Exercise input:
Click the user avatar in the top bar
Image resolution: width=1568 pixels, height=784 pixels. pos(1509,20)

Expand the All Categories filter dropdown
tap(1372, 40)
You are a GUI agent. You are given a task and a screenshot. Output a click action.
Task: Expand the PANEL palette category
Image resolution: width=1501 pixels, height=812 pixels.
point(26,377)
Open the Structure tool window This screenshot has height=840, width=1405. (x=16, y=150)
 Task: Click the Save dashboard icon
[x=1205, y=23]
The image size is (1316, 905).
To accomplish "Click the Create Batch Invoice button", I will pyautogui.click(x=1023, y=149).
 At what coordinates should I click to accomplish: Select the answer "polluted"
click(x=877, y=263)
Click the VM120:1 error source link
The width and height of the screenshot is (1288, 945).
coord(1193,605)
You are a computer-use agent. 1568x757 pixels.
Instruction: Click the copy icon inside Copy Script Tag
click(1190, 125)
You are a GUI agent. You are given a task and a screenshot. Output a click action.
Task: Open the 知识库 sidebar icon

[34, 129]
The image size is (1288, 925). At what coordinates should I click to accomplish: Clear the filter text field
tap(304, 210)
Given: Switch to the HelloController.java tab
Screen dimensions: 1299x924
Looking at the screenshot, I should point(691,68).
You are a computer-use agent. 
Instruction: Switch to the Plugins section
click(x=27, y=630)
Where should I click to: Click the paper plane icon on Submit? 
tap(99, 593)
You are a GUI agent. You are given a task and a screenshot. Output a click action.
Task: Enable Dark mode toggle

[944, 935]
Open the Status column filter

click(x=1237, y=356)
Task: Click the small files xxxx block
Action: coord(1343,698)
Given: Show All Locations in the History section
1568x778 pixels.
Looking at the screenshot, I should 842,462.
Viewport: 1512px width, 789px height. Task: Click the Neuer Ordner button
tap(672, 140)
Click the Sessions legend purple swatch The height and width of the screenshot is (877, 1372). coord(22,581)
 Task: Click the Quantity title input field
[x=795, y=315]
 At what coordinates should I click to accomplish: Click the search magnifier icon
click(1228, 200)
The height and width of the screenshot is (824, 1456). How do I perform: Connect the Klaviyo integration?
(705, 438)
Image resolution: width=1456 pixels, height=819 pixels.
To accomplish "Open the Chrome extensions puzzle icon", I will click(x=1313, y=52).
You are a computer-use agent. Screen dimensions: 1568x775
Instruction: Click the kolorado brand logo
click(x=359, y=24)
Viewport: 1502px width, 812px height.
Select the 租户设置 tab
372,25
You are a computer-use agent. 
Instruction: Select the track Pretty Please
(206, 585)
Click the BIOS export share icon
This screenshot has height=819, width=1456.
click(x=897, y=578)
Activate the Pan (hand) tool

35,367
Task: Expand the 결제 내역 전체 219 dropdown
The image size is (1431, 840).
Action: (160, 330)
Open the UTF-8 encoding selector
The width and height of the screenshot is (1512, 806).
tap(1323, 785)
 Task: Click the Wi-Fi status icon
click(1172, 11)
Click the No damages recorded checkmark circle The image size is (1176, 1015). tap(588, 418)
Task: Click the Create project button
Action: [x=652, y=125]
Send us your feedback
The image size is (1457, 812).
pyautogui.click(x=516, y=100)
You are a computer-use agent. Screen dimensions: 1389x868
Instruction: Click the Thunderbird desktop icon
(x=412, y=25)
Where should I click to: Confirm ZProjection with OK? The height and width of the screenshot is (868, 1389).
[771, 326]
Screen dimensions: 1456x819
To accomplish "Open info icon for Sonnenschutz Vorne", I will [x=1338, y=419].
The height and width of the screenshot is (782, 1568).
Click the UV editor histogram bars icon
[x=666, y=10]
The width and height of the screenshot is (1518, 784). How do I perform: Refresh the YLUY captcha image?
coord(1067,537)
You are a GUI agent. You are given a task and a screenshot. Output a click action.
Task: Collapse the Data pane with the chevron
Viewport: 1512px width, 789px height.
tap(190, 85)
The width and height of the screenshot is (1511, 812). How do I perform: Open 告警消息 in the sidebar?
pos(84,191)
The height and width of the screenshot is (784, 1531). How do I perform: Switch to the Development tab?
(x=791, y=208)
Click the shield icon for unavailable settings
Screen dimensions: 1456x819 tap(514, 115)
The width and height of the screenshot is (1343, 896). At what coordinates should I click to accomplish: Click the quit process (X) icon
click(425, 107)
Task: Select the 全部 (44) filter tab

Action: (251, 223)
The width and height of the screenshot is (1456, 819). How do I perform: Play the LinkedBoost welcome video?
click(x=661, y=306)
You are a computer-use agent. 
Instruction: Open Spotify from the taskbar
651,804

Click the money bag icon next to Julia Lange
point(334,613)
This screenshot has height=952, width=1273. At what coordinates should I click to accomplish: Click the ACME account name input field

Problem description: Please transcribe exactly the line containing "Click the money bag icon next to Julia Lange" and every line after it to the end of the data, and no other lines.

Written answer:
Click the money bag icon next to Julia Lange
point(334,613)
This screenshot has height=952, width=1273. At what coordinates should I click to accomplish: Click the ACME account name input field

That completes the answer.